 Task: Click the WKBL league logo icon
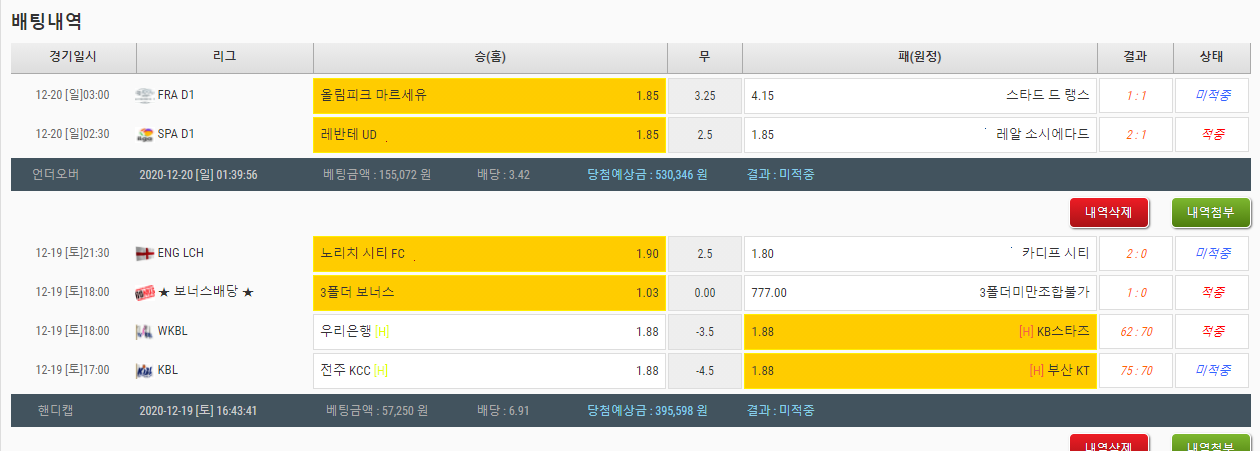point(145,332)
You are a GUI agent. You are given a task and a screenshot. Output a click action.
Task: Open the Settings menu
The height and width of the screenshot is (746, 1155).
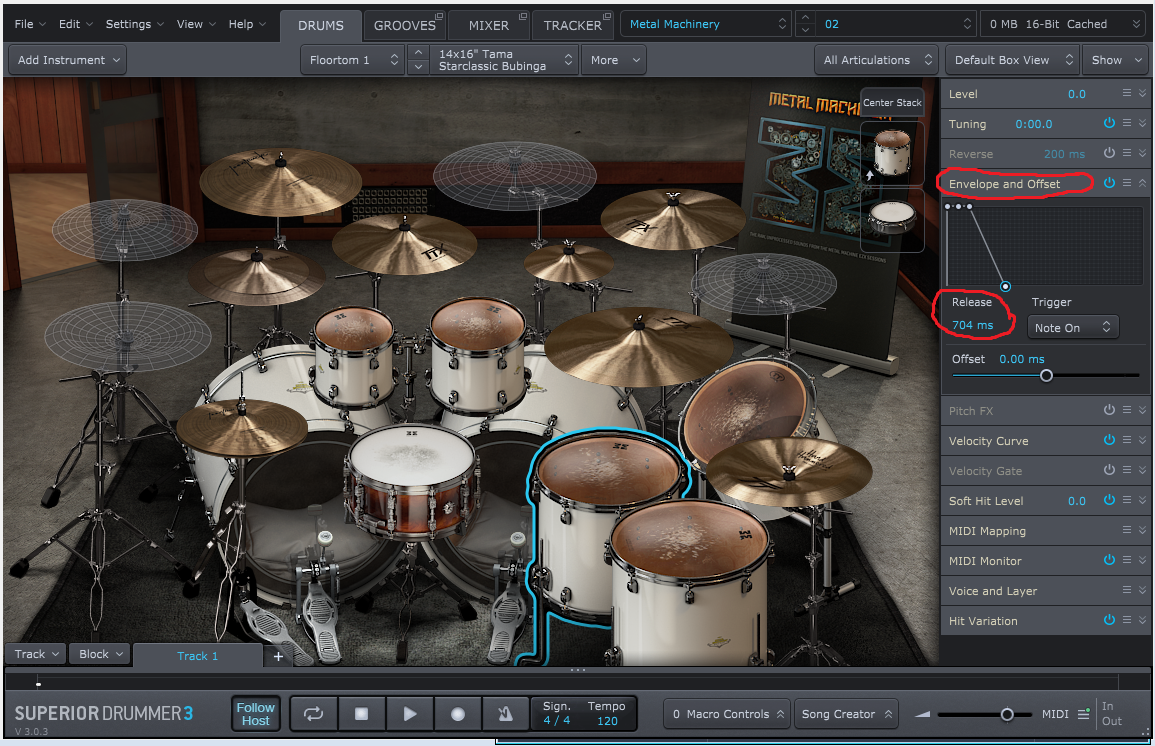134,24
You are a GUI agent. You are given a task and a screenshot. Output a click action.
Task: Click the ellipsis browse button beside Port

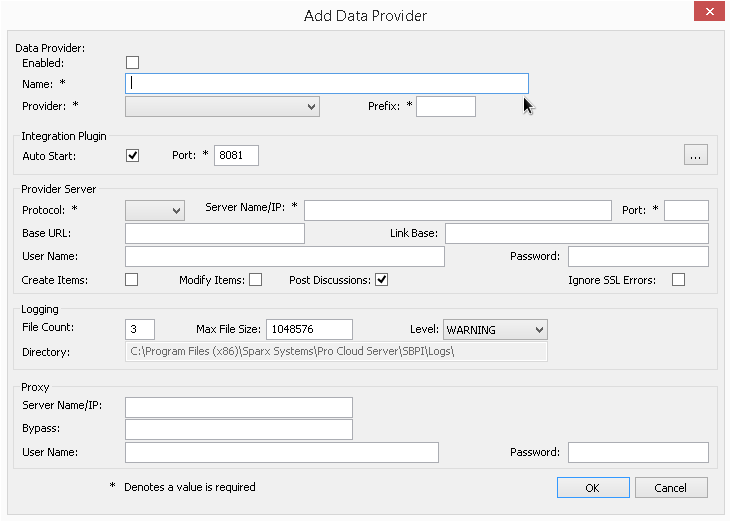click(x=696, y=155)
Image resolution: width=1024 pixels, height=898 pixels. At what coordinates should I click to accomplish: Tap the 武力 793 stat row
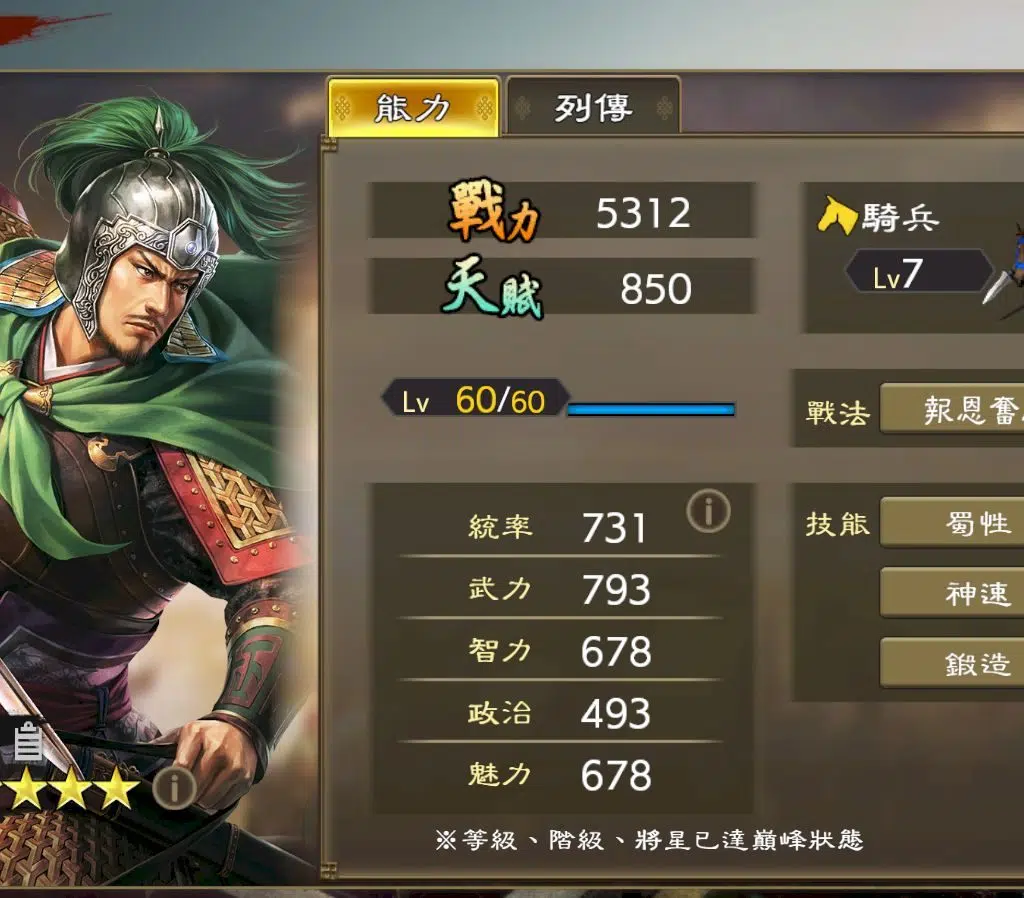[560, 588]
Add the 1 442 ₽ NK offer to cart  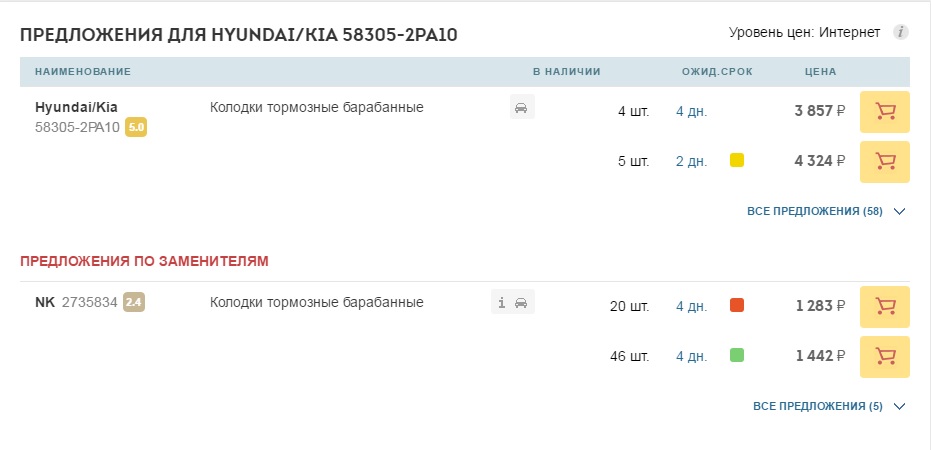pos(884,356)
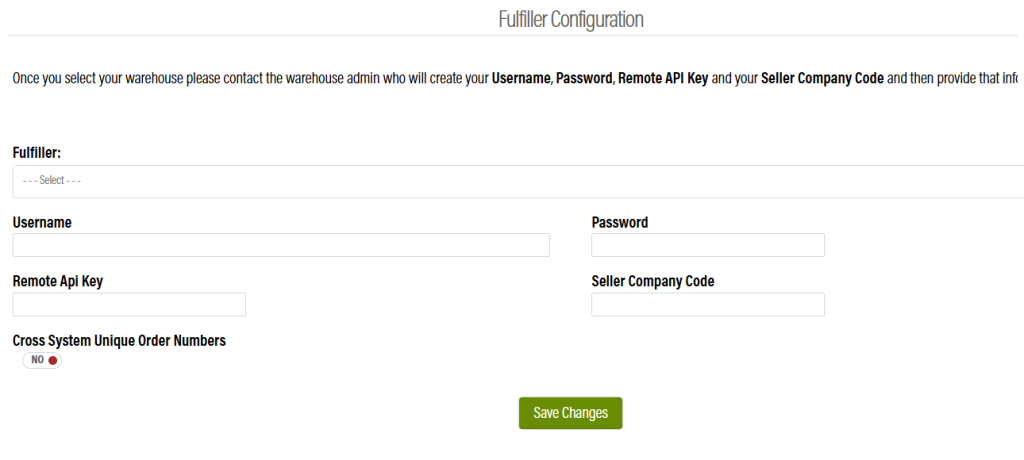
Task: Click the Password label above its field
Action: 620,222
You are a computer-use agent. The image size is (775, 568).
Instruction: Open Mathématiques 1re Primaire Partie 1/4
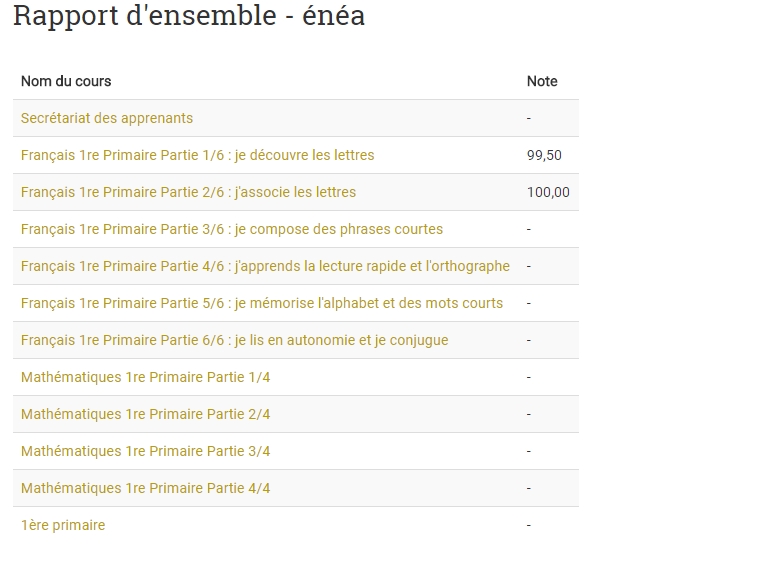[145, 377]
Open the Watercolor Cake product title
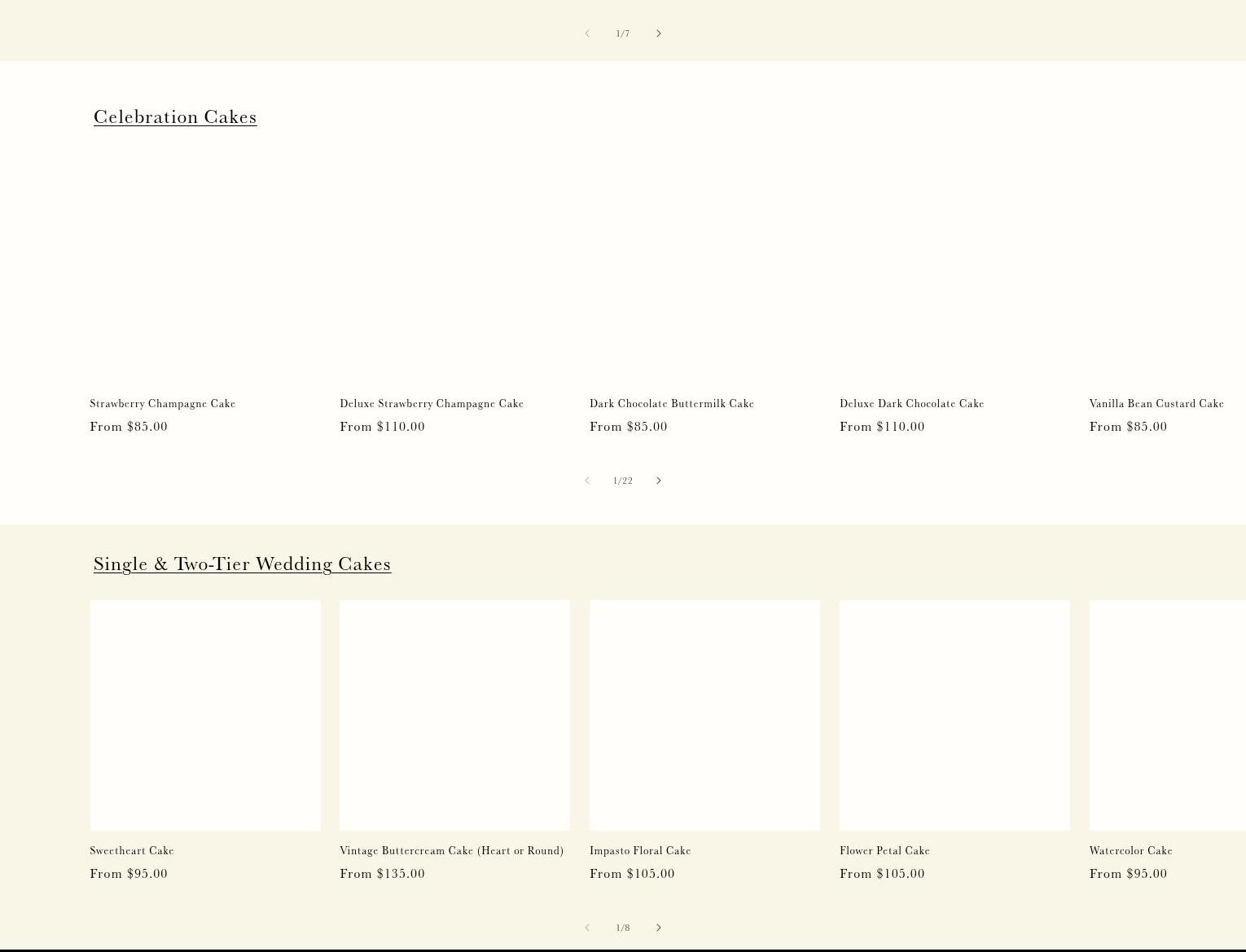 (1130, 850)
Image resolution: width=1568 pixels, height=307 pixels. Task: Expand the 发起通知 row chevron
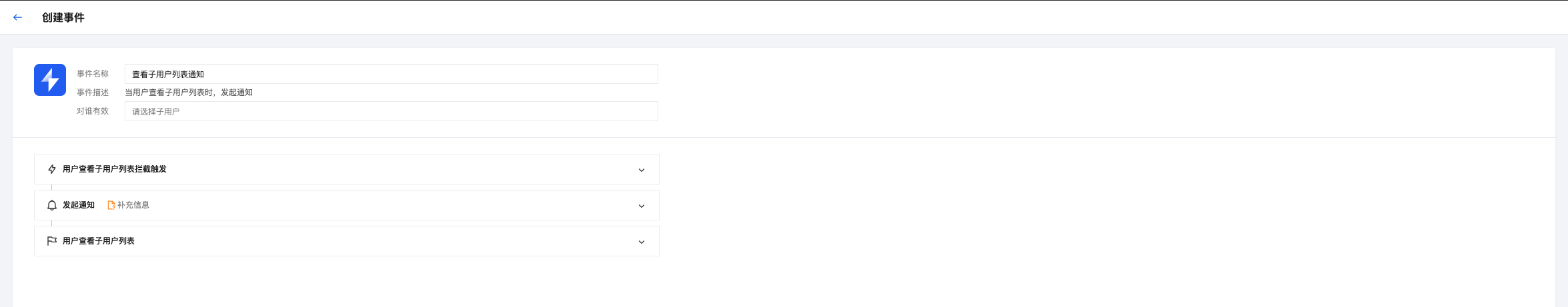[x=642, y=206]
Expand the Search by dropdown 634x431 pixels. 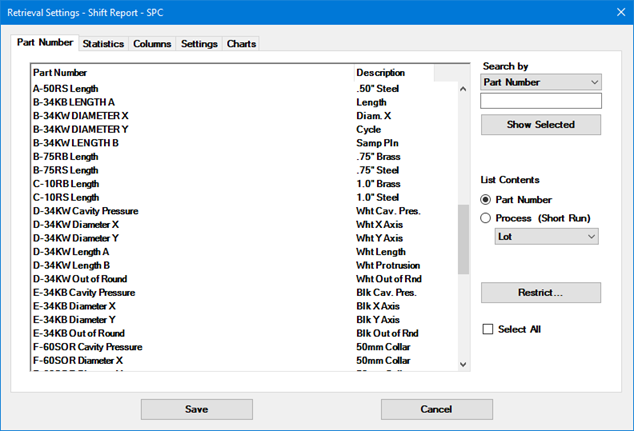click(x=540, y=82)
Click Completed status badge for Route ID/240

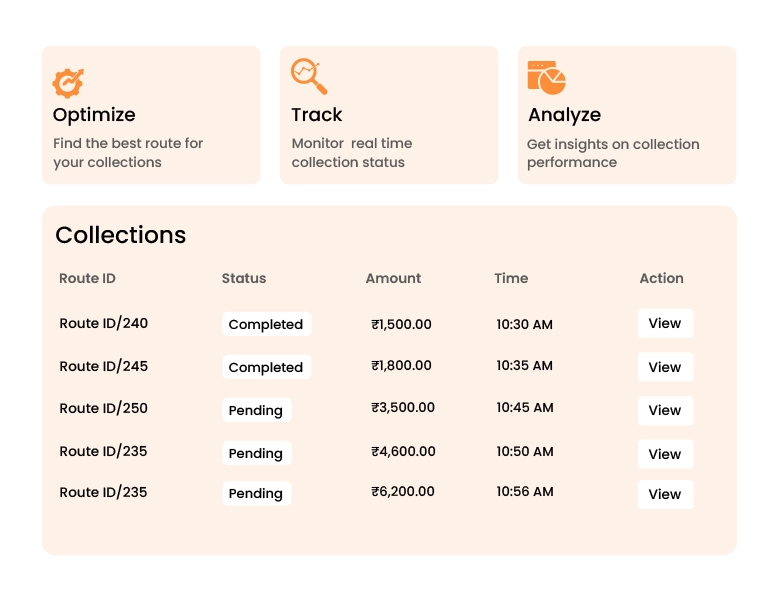point(266,324)
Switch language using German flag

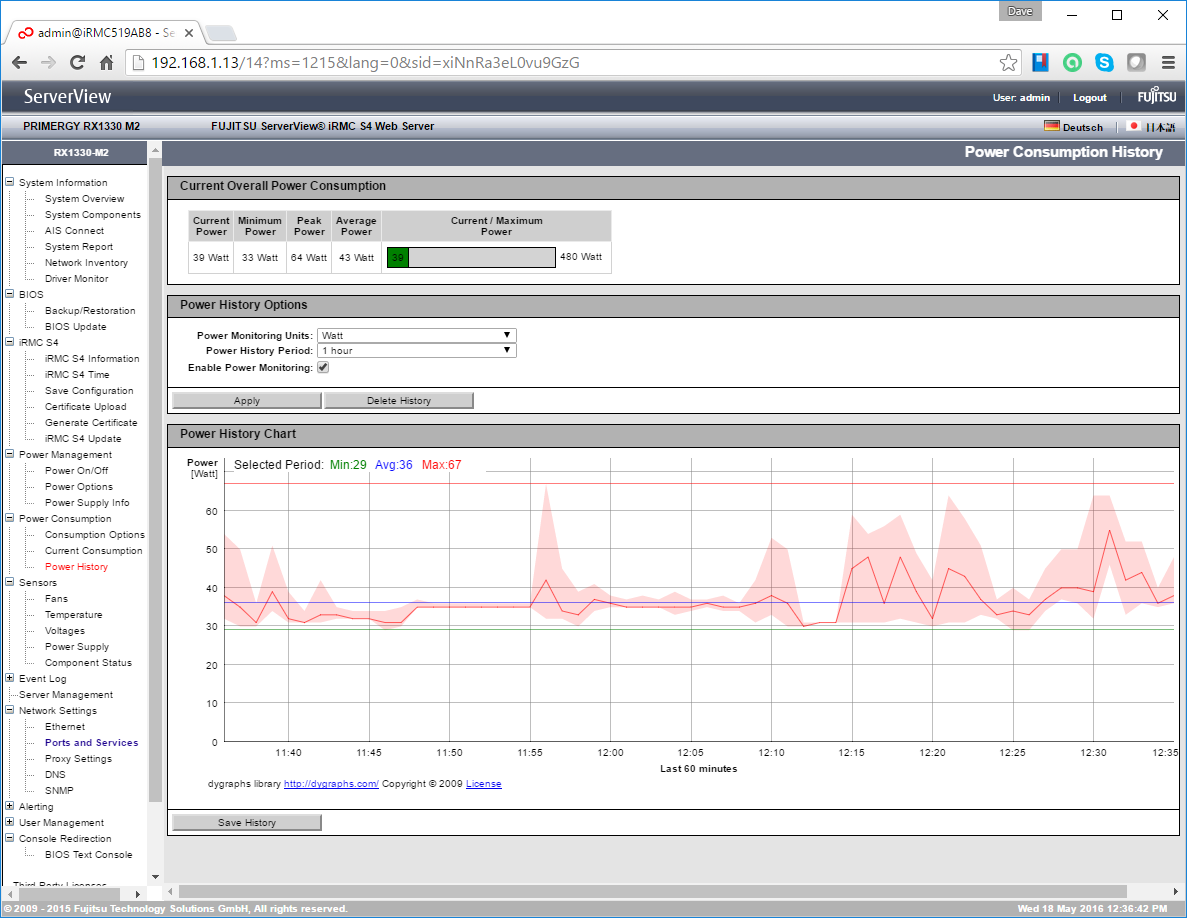click(1051, 127)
*-*-*
- _What to produce_: Take the lines from the one holding "Click Completed status badge for Route ID/240" through the final line of the listing above and copy them exactly, both ends included, with no pictures.

- _Written solution_:
Click Completed status badge for Route ID/240

point(266,324)
Switch language using German flag

click(1051, 127)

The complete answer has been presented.